The recent inclement weather led to various gaps opening up in my Diary this week as people cancelled meetings and visits. Interestingly these were sometime replaced with telephone calls or conference calls for meetings. I'm a great fan of the use of telephone conferencing; it is so much more efficient and saves time and money (not to mention the carbon footprint saving!).
The prolonged cold spell and snow should remind us of the huge value and importance of the third sector. The thousands of staff and volunteers of the WRVS for example, (the splendid Lynne Berry CEO and ACEVO member) who are doing sterling work supporting isolated and vulnerable old people in their homes, or the work of carers (ACEVO member Imelda Redmond, CBE, CEO of Carers UK), who will be battling to ensure care is provided come what may.
Just a shame that the media cover all the work of the statutory authorities but hardly touch on the work of volunteers and the many charity and community organisations that help ensure life carries on.
As Lynne Berry says in her recent Blog, " we’ve been out there maintaining services for older people throughout the country, supporting the emergency services, getting essential supplies to people living on their own and mobilising the strengths of communities to act together and deal with whatever gets thrown at them (and that’s not just been snowballs, lately). "
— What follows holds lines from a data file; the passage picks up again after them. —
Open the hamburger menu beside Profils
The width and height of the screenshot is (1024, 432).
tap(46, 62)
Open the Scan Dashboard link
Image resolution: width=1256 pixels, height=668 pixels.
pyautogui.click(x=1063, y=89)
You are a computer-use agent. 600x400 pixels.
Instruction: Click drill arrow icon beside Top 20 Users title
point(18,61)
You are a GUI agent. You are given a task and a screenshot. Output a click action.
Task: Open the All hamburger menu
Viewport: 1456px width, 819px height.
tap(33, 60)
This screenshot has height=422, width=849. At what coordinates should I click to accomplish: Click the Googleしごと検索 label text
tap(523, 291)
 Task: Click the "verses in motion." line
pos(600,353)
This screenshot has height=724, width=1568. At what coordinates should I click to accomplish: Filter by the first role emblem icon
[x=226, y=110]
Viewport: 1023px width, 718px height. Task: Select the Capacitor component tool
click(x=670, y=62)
Whether we have snow or no, climate change is happening and we must take action on it. Following the Copenhagen disaster we will need to ensure more direct action ourselves and the third sector has an important role to play itself. The sector is involved whether as big players like RSPB or the wildlife trust to BTCV and the Green Alliance. But we all consume energy and as employers need to do more to cut carbon emissions. We are investigating how we do more with our CEOs to promote good practise.
One of the sector Greats to be knighted in the New Years Honours was Graham Wynne, CEO of the RSPB. Sir Graham is retiring so there is a great CEO post to fill if you have the interest and skill. And David Fielding of Tribal, head hunter extraordinaire is in charge of the search. And if you don't fancy that there is the CEO of Tree Aid , an international NGO , which is also vacant and where David is conducting the search. So he moves on from his recent assignments with the new CEOs for Scope and Guide Dogs ... a chap worth chatting too if your ambitious! And certainly not worth falling out with (not to mention that he is a world champion in Aikido)!
The RSPB is a good example of just how important the sector is today in engaging citizens and contributing to well being and conservation . They have 1 Million members ; which makes their membership bigger than all the three political parties, 13,500 volunteers, 1,300 staff and 200 nature reserves .
Anyway its off to wonderful snow swept Charlbury - I'm running low on logs but Ill survive!